What you are asked to do: Leave the pictures out and print, word for word, the lines below from the one with "Where should I" through the final line.

Records: Begin

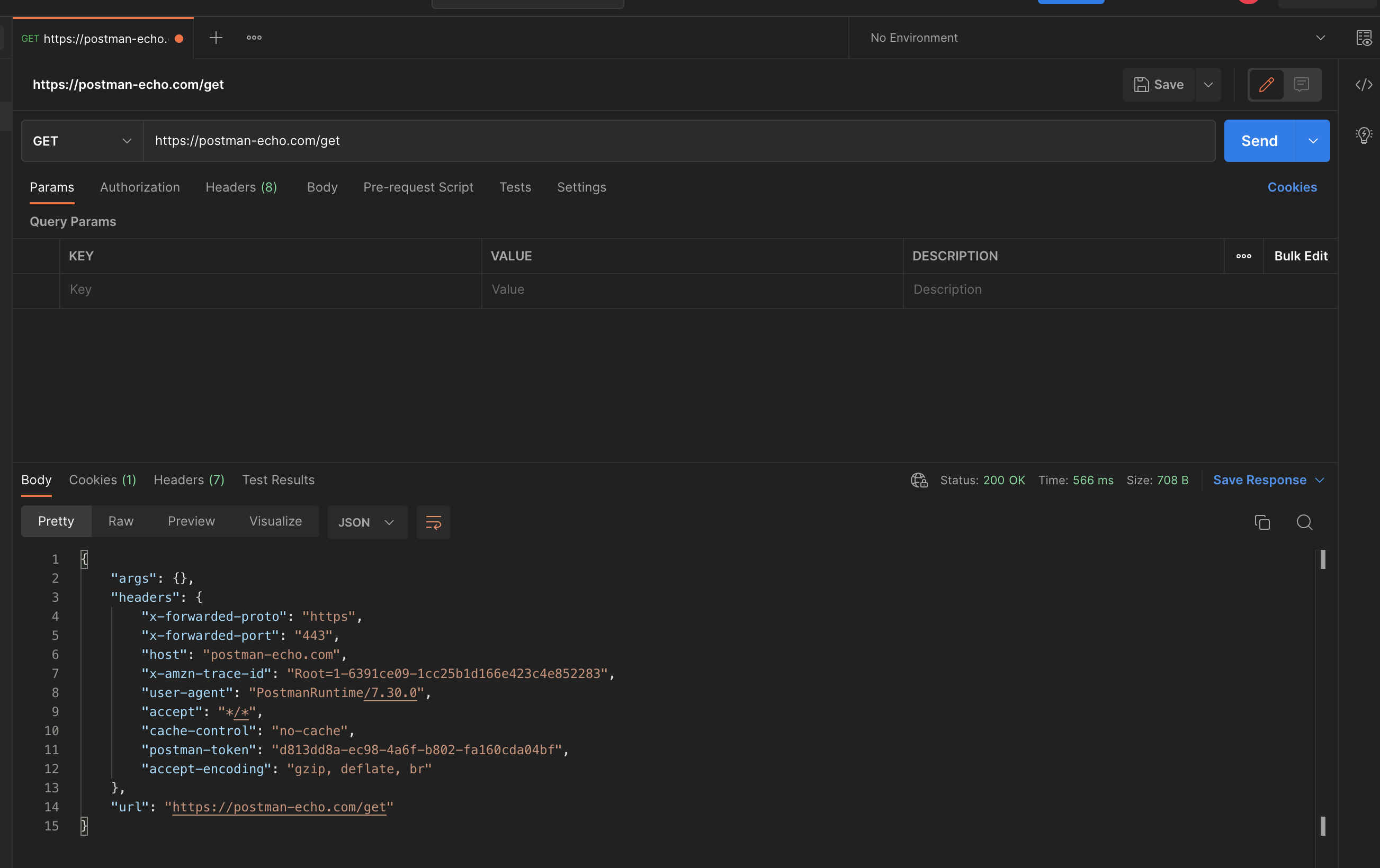Switch response view to Raw
1380x868 pixels.
click(120, 521)
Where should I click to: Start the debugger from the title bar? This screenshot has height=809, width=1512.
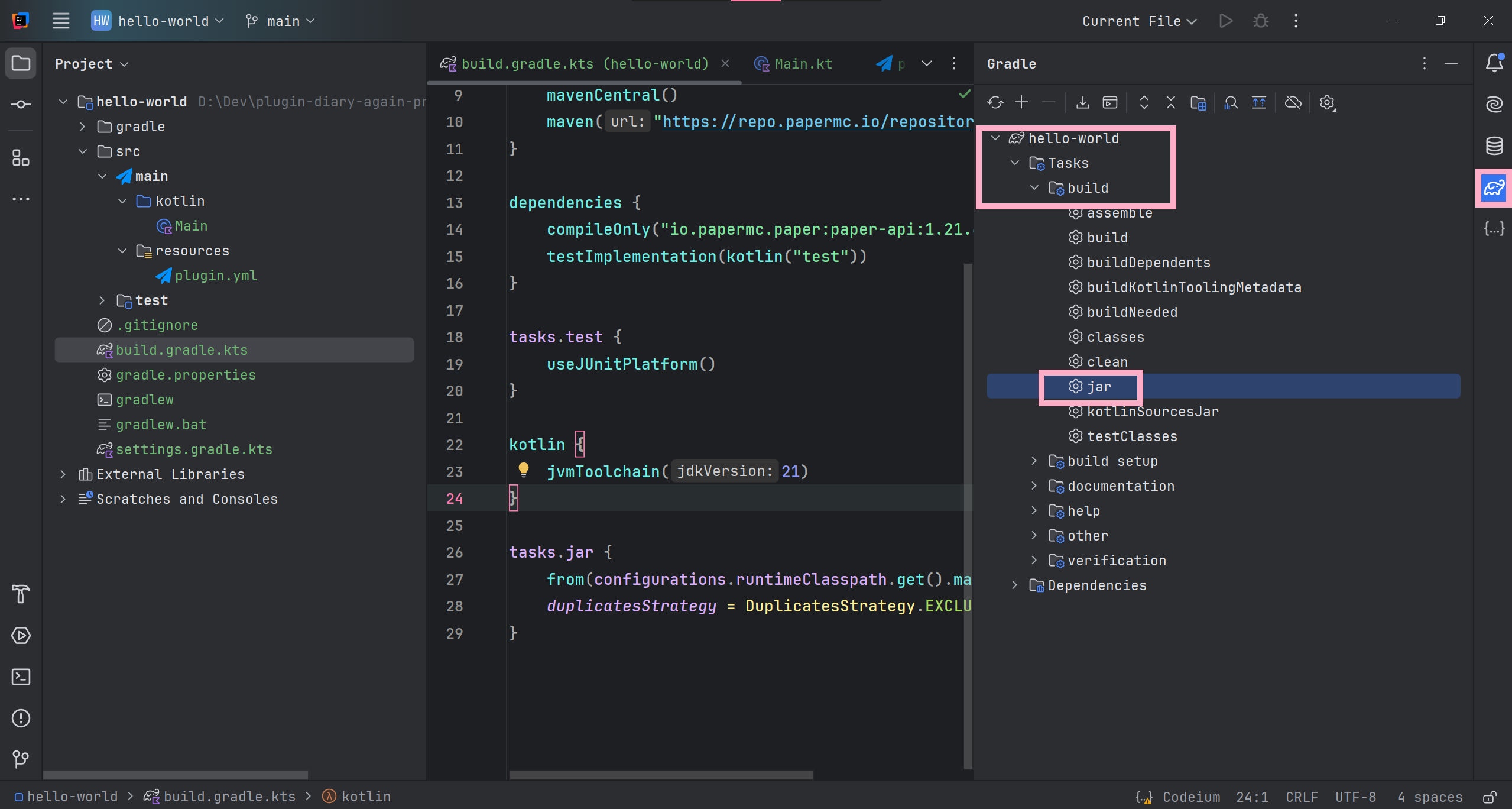1260,21
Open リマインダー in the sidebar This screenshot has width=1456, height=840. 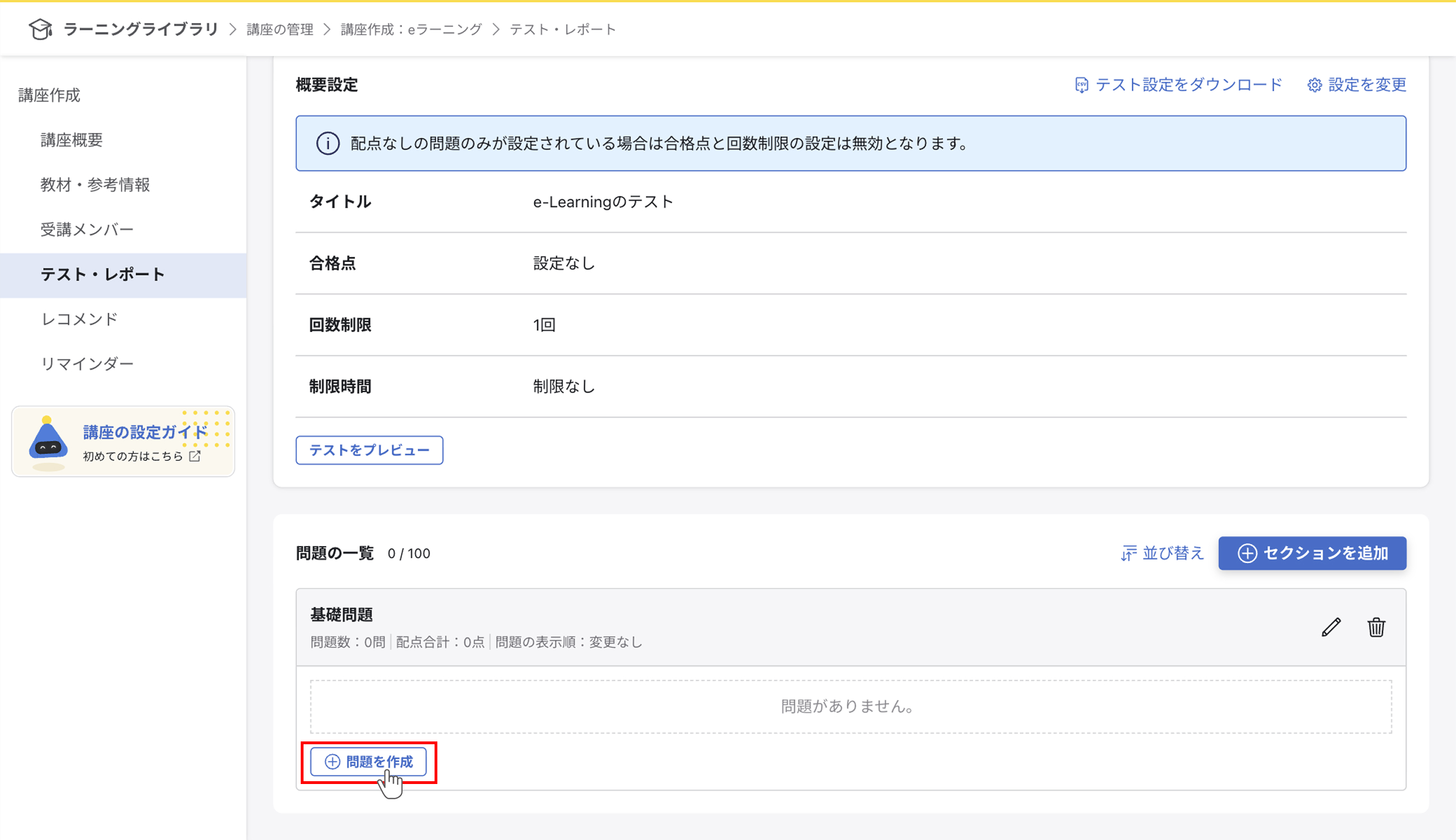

Records: End

Answer:
Where should I click to: Start the debugger from the title bar? This screenshot has height=809, width=1512.
1260,21
Open リマインダー in the sidebar This screenshot has width=1456, height=840. 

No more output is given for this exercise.